Абдулла сделал еще несколько шагов и в последний раз очутился лицом к лицу со своим давнишним недругом. Каков бы ни был он при жизни — теперь он был неопасен, потому что лежал, бездыханный и неподвижный, в нежном сиянии раннего утра. Единственный белый человек на восточном побережье умер, и душа его, освобожденная от оков земного безумия, стояла теперь пред лицом бесконечной мудрости. На его обращенном кверху лице запечатлелось ясное выражение, которое бывает у людей, сразу и безболезненно ушедших из мира горя и страданий; оно как бы молчаливо свидетельствовало перед безоблачным небом, что человеку, лежавшему здесь под взорами равнодушных глаз, удалось забыть перед смертью.

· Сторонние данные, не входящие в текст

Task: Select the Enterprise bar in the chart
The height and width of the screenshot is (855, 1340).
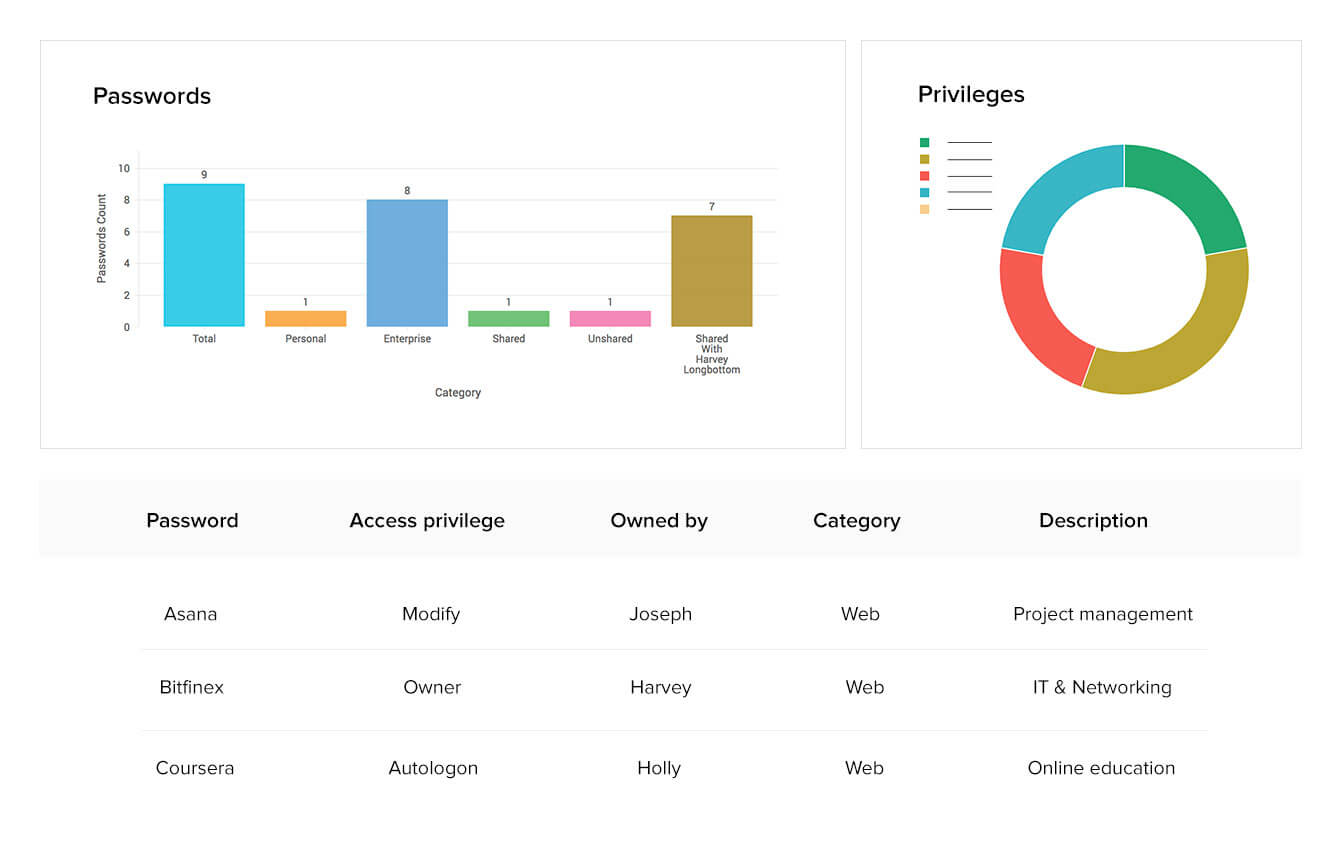Action: [407, 263]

Абдулла с грустью взирал на этого неверного, с которым он так долго боролся и которого так часто одолевал. Такова награда правоверных! И все же в старом сердце араба шевелилось сожаление о том, что уходило из его жизни вместе с этим человеком. Он быстро оставлял позади дружбу, вражду, удачи и разочарования, словом, все то, что составляет жизнь человека; а впереди его ожидал лишь неизбежный конец. Отныне молитва должна была заполнить остаток дней, дарованных верному последователю пророка! Он взял в руки четки, висевшие у него за поясом.

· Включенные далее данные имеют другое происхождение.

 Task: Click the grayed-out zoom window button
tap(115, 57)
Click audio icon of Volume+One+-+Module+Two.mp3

— Я так нашел его здесь, рано утром, — сказал Али тихим и благоговейным голосом.
Абдулла еще раз холодно взглянул на безмятежное лицо.
— Пойдем, — сказал он, обращаясь к Решиду.
Толпа расступалась перед ними, а четки стучали в руках Абдуллы, торжественно и набожно шептавшего молитвы аллаху, многомилостивому и милосердому.